WORK REQUEST:
In the listing below, locate the lines that hold the string "computer". Copy those lines.

MATERIAL SUPPLIED:
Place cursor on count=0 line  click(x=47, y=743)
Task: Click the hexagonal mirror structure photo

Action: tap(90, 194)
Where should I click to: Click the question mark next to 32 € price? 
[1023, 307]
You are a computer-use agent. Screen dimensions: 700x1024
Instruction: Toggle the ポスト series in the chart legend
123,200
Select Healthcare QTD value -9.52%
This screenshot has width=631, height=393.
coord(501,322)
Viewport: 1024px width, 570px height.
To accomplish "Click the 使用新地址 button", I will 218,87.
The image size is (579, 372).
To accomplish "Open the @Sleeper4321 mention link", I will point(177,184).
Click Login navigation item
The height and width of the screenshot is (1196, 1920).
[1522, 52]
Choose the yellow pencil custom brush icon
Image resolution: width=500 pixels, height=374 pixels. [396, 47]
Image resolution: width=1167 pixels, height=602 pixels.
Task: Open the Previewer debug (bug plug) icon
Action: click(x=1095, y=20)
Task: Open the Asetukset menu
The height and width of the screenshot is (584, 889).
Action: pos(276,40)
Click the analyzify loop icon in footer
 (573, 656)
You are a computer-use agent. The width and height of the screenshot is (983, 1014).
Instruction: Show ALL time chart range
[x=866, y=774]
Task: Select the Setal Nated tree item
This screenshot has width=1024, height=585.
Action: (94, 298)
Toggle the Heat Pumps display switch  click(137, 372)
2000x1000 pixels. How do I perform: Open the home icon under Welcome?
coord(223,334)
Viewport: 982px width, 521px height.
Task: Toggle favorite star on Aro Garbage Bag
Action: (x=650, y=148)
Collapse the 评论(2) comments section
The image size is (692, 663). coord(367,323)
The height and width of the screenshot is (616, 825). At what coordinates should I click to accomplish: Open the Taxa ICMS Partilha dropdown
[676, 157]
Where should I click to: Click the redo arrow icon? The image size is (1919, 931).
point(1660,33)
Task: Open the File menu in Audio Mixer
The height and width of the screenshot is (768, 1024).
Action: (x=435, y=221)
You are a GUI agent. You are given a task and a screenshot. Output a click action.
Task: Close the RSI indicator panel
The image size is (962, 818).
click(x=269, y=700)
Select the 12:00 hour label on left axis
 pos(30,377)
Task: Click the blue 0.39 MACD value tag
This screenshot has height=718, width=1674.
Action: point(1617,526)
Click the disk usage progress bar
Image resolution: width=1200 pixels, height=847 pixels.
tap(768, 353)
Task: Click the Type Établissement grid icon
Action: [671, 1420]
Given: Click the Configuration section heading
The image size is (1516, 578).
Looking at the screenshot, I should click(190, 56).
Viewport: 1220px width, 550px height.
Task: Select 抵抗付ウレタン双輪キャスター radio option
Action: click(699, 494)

TASK RESULT:
You are a computer-use agent. Screen dimensions: 700x1024
You are a computer-use agent. The width and height of the screenshot is (983, 1014).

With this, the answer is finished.